The problem:
Taking the line that contains "Where should I" as the first, copy exactly every line through the last line of the records, and nothing else.

Given information:
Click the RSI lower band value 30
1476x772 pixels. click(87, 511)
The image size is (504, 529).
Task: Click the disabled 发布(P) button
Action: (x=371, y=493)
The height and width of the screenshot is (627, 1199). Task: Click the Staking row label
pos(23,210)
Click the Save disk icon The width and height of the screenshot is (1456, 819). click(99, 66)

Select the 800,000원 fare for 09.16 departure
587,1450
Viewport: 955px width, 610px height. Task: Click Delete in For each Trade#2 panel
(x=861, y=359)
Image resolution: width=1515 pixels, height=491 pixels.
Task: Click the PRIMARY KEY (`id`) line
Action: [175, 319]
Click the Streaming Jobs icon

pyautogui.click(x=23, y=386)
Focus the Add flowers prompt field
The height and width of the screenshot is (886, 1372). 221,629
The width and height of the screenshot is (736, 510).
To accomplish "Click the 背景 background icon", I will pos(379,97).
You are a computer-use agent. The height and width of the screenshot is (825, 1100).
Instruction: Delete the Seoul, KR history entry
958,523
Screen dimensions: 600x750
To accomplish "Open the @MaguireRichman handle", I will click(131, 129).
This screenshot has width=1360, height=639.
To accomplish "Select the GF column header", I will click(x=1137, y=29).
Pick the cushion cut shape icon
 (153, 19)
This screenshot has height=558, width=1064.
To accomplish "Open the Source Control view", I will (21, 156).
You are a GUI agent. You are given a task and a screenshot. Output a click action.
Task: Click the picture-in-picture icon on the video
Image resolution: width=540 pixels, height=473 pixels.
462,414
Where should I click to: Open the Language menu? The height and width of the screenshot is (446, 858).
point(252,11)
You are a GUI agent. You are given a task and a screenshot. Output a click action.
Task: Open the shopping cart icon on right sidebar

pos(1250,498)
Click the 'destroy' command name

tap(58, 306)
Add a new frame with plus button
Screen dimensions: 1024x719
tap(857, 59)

Task solution:
Where should I click to: Open the Language menu? The height and width of the screenshot is (446, 858).
point(252,11)
You are a GUI agent. You are given a task and a screenshot. Output a click action.
Task: Open the shopping cart icon on right sidebar

pos(1250,498)
Click the 'destroy' command name

tap(58, 306)
Add a new frame with plus button
Screen dimensions: 1024x719
tap(857, 59)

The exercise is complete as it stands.